* **Exercise prompt**
Extract, without any change, the entries from the line containing "Galleries (859, 592)" through the line containing "Provide Healthcare (580, 673)", including both of those lines.

* **Entries for locating words and elements**
┄┄┄┄┄┄┄┄┄┄┄┄┄┄┄┄┄┄┄┄

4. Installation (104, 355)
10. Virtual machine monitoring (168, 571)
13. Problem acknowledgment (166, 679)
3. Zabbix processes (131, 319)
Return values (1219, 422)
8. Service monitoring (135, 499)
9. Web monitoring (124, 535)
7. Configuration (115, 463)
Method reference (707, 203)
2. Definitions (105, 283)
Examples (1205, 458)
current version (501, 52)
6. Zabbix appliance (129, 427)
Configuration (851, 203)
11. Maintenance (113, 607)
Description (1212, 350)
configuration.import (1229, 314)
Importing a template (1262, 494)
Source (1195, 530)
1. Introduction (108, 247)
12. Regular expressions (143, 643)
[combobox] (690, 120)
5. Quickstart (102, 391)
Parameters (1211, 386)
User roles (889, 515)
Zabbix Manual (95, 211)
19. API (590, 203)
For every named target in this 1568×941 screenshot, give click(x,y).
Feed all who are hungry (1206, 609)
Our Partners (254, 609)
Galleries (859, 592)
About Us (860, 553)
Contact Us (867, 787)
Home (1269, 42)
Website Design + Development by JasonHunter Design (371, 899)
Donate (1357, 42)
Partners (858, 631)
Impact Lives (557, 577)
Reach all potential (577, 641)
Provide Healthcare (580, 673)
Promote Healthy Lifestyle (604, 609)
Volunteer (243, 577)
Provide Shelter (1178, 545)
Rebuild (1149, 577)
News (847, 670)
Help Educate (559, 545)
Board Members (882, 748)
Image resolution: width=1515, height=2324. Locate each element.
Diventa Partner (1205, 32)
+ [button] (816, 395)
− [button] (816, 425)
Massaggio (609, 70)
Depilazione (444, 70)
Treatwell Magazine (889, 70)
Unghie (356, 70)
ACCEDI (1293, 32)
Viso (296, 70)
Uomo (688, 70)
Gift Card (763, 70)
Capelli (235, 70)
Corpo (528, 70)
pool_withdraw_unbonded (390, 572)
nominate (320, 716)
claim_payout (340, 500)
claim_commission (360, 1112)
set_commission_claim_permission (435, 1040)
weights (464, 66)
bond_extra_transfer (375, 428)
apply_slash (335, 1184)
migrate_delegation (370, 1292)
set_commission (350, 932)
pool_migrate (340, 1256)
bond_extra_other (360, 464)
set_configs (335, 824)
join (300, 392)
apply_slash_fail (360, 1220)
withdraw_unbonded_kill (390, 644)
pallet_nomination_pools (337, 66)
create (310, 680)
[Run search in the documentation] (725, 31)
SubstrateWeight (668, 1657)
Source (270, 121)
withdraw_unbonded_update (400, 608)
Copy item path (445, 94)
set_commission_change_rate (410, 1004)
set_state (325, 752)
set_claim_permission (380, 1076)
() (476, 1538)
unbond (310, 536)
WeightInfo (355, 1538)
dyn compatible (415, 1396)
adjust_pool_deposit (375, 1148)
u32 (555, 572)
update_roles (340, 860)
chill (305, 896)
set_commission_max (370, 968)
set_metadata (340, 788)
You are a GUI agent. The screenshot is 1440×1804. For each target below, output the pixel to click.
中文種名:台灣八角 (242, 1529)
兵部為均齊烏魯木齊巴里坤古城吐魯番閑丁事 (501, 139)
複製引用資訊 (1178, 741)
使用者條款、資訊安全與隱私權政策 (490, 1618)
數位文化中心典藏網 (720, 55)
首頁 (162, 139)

┄┄┄┄┄┄┄┄┄┄┄┄┄┄┄┄┄┄┄┄

* **Completed exercise**
Galleries (859, 592)
About Us (860, 553)
Contact Us (867, 787)
Home (1269, 42)
Website Design + Development by JasonHunter Design (371, 899)
Donate (1357, 42)
Partners (858, 631)
Impact Lives (557, 577)
Reach all potential (577, 641)
Provide Healthcare (580, 673)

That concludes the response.